En un pasaje bíblico al que prestamos poca atención, Pablo –tratando de estimular la generosidad de
sus comunidades para una colecta– dice: “Ya conocen la generosidad de nuestro Señor Jesucristo que,
siendo rico, se hizo pobre por nosotros, a fin de enriquecernos con su pobreza.” (2 Co 8, 9). Y nos
preguntamos ¿cuándo Jesús fue rico? Y ahí descubrimos que, mediante una metáfora, Pablo alude a la
existencia del Hijo junto al Padre, antes de la Encarnación: el Hijo era “rico” cuando gozaba de los
esplendores infinitos de su divinidad, y “se hizo pobre” cuando “Él, que era de condición divina, no
consideró esta igualdad con Dios como algo que debía guardar celosamente, sino que se anonadó a sí
mismo, tomando la condición de servidor y haciéndose semejante a los hombres” (Flp 2, 6-7).

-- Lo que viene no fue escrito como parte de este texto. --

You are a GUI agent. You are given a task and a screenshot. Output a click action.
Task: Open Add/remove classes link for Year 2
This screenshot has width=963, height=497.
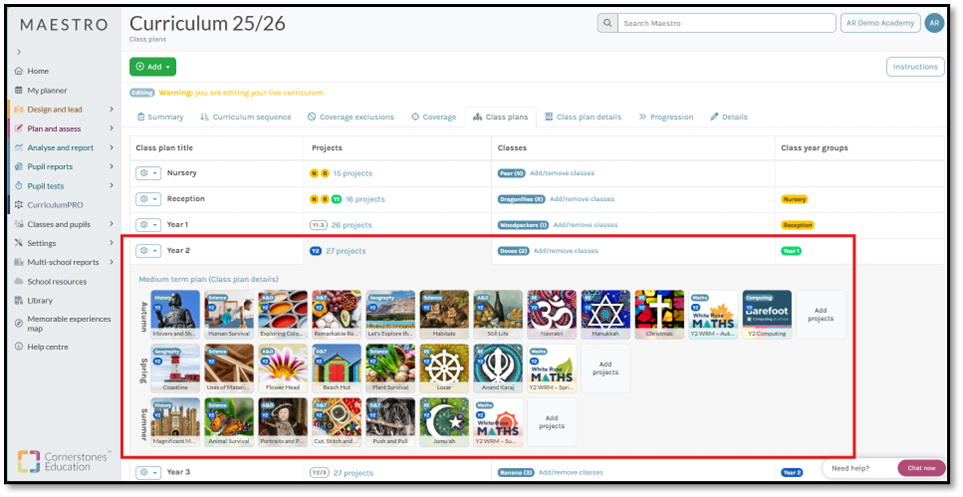[x=565, y=251]
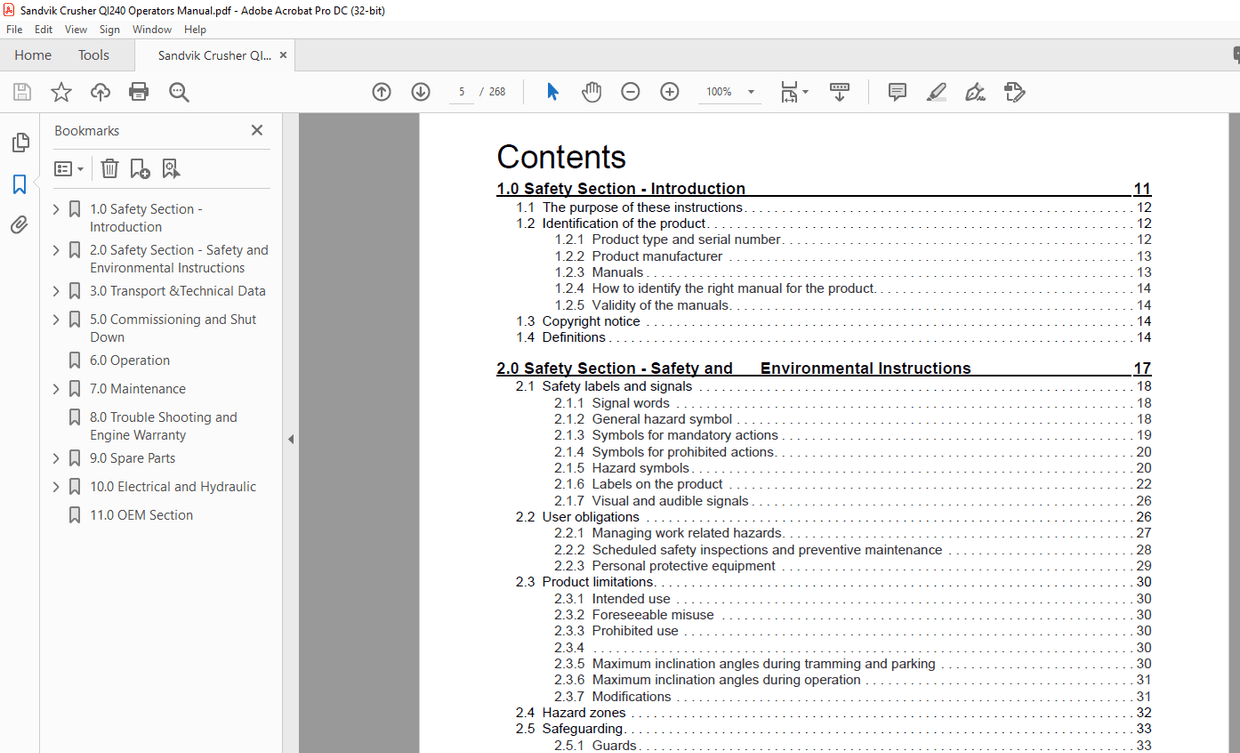Switch to the Tools tab

pos(94,55)
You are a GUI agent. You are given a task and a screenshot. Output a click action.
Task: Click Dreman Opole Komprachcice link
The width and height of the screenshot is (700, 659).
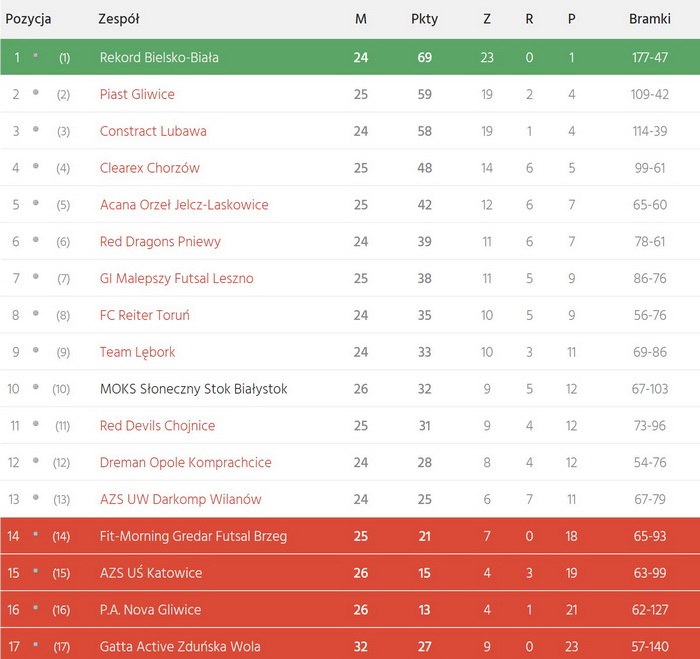[185, 463]
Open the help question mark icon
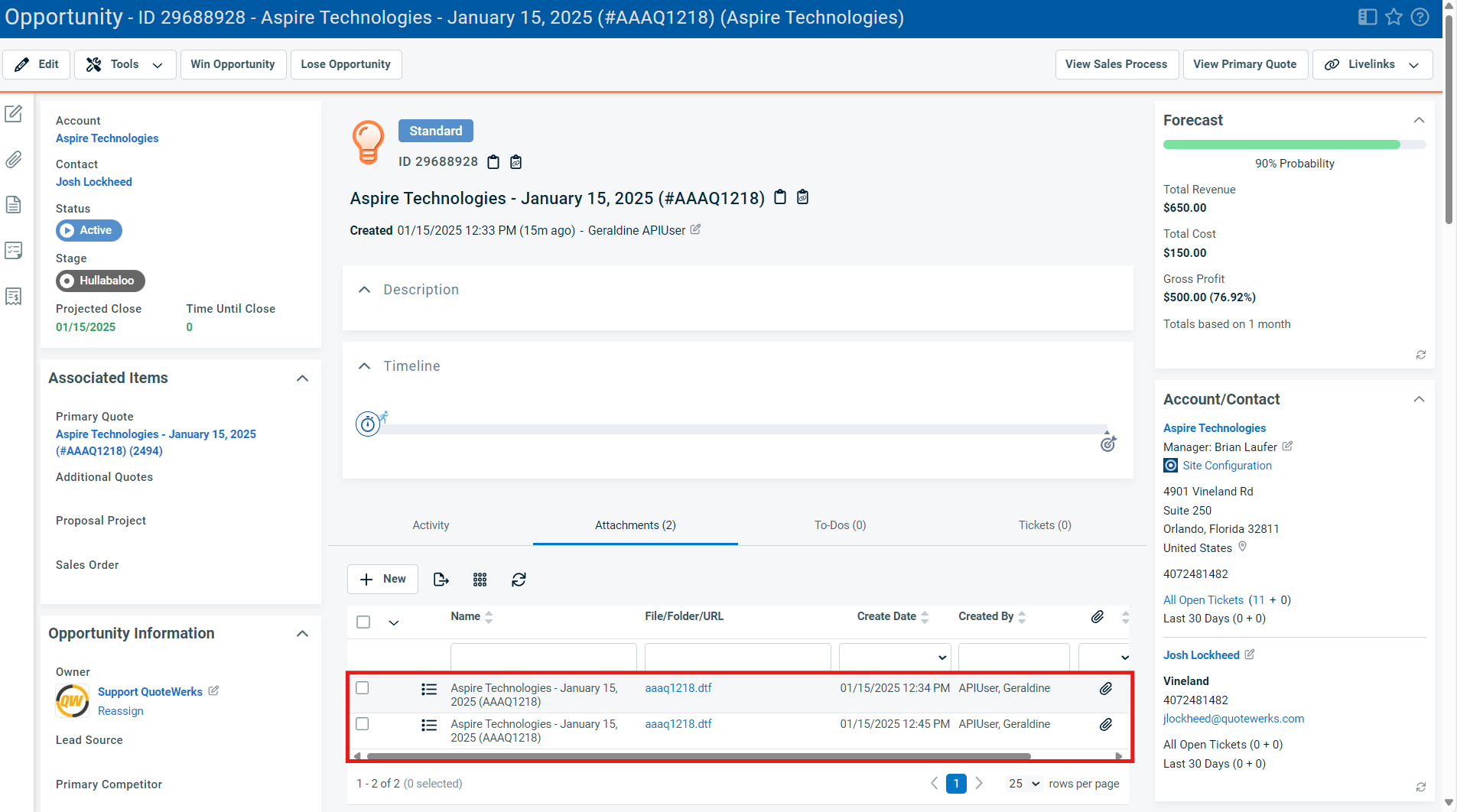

Por eso, Jesús podía decir “que el Hijo del hombre no vino para ser servido, sino para servir y dar su
vida en rescate por una multitud” (Mc 10, 45).
Iluminándonos con su Sabiduría divina, dándonos ejemplo de vida filial y fraterna, y compartiendo
con nosotros su filiación, el Hijo nos hace hijos del Padre y hermanos suyos, y entre nosotros.
Esa “condescendencia divina” también la vemos en la Persona del Espíritu Santo, quien –desde
Pentecostés– es el alma del Cuerpo de Cristo (cf. Catecismo 797, 809, 813), iluminando y fortaleciendo
a la Iglesia con sus dones, y creando –y re-creando– la comunión.
En estos tiempos de misión diocesana, conviene recordar esta generosidad de las Personas divinas;
conviene prestar atención a su servicialidad y condescendencia, para servirnos también entre nosotros,
según la enseñanza y el ejemplo que las Personas divinas nos dan. Porque la misión no es otra cosa que
seguir compartiendo los dones de Vida, Sabiduría y Amor que la Trinidad nos ha compartido, sobre
todo con aquellos que todavía no los tienen.
Ahora, que comenzamos la Cuaresma, podemos ya divisar aquel gesto que tuvo Jesús al final de su
vida, y que la Liturgia nos recordará en poco tiempo, cuando Jesús “se levantó de la mesa, se sacó el
manto y tomando una toalla se la ató a la cintura; luego echó agua en un recipiente y empezó a lavar los
pies a los discípulos y a secárselos con la toalla que tenía en la cintura.” Sabemos que al final, Jesús les
explicita el sentido de su gesto: “¿comprenden lo que acabo de hacer con ustedes? Ustedes me llaman
Maestro y Señor, y tienen razón, porque lo soy. Si yo, que soy el Señor y el Maestro, les he lavado los
pies, ustedes también deben lavarse los pies unos a otros. Les he dado el ejemplo, para que hagan lo
mismo que yo hice con ustedes... Ustedes serán felices si, sabiendo estas cosas, las practican... Les doy
un mandamiento nuevo: ámense los unos a los otros. Así como yo los he amado, ámense también
ustedes los unos a los otros. En esto todos reconocerán que ustedes son mis discípulos: en el amor que
se tengan los unos a los otros.” (Jn 17, 1-34).